G. Nozzle orifice too small or partially blocked: If nozzle orifice is too small or partially blocked, it will cause excessive localized pressure loss. A larger diameter nozzle should be used, or nozzle should be cleaned and unblocked.
H. Excessive moisture or volatile matter in raw material: If raw material contains excessive moisture or volatile matter, gas generated after heating will accumulate in mold cavity, making it difficult for melt to fill mold smoothly. Raw material should be cleaned and ventilated.
I. Insufficient Lubricant in Raw Materials: Insufficient lubricant in raw materials results in poor melt flow and potential sink marks. Amount of lubricant should be increased appropriately.
J. High Resin Shrinkage: A higher resin shrinkage rate leads to greater potential shrinkage. Therefore, resins with low shrinkage rates should be selected as raw materials whenever possible.

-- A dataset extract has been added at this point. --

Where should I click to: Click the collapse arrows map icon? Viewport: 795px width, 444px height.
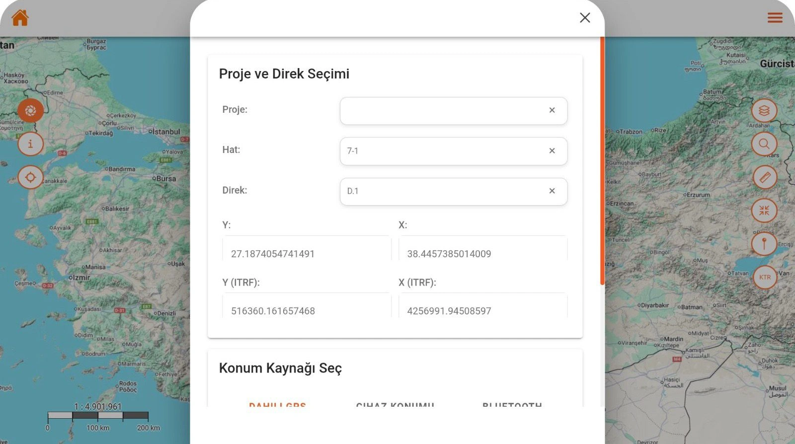(x=764, y=211)
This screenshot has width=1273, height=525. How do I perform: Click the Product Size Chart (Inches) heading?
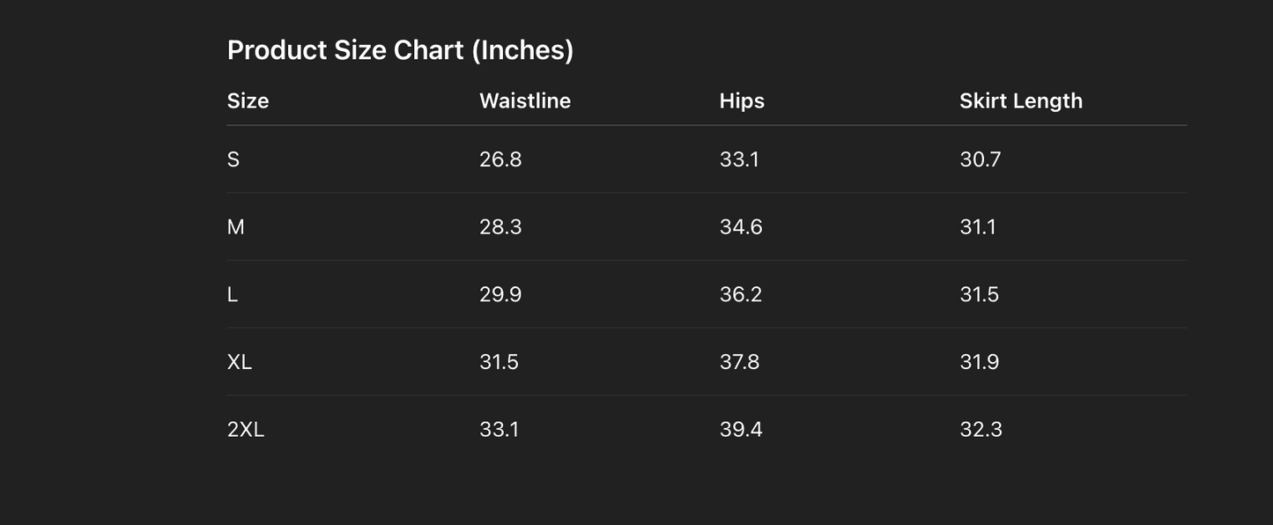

K. High Melt Temperature or Mold Temperature: Excessively high melt or mold temperatures can cause insufficient cooling and shrinkage in molded parts. Melt and mold temperatures should be appropriately reduced.
L. Injection Time and Holding Time Too Short: If injection and holding times are too short, melt will not fill mold sufficiently, easily leading to sink marks. Injection and holding times should be appropriately extended.
M. Injection and holding pressures are too low. Insufficient injection pressure reduces filling speed; insufficient holding pressure prevents melt from fully filling mold. To address this, injection and holding pressures should be appropriately increased.
N. Plastic parts with inserts. Plastic parts with inserts often have inserts made of metal, particularly steel. Significant difference in thermal expansion coefficients between steel and plastic makes area around insert prone to shrinkage. Using a non-ferrous metal with a smaller difference in thermal expansion coefficient and thickening plastic layer around insert will greatly reduce shrinkage.
O. Uneven wall thickness of plastic part. If wall thickness of a plastic part varies too much, shrinkage is likely to occur. Therefore, when designing plastic parts, wall thickness should be made as equal as possible or difference should not be too large.
EXAMPLE: As shown in image below, when molding back cover of M5209 machine tool, a three-point injection system was used to ensure good filling in all areas.

 

However, situation is not ideal. (See image below)

 

Improving molding conditions here is quite difficult because it is far from gate. Applied holding pressure cannot fill depressions in this area. Furthermore, considering product's structural characteristics, due to areas with thinner sections, incomplete filling is likely, making low-speed injection impossible. Therefore, surface shrinkage in this type of product can only be reduced, not eliminated.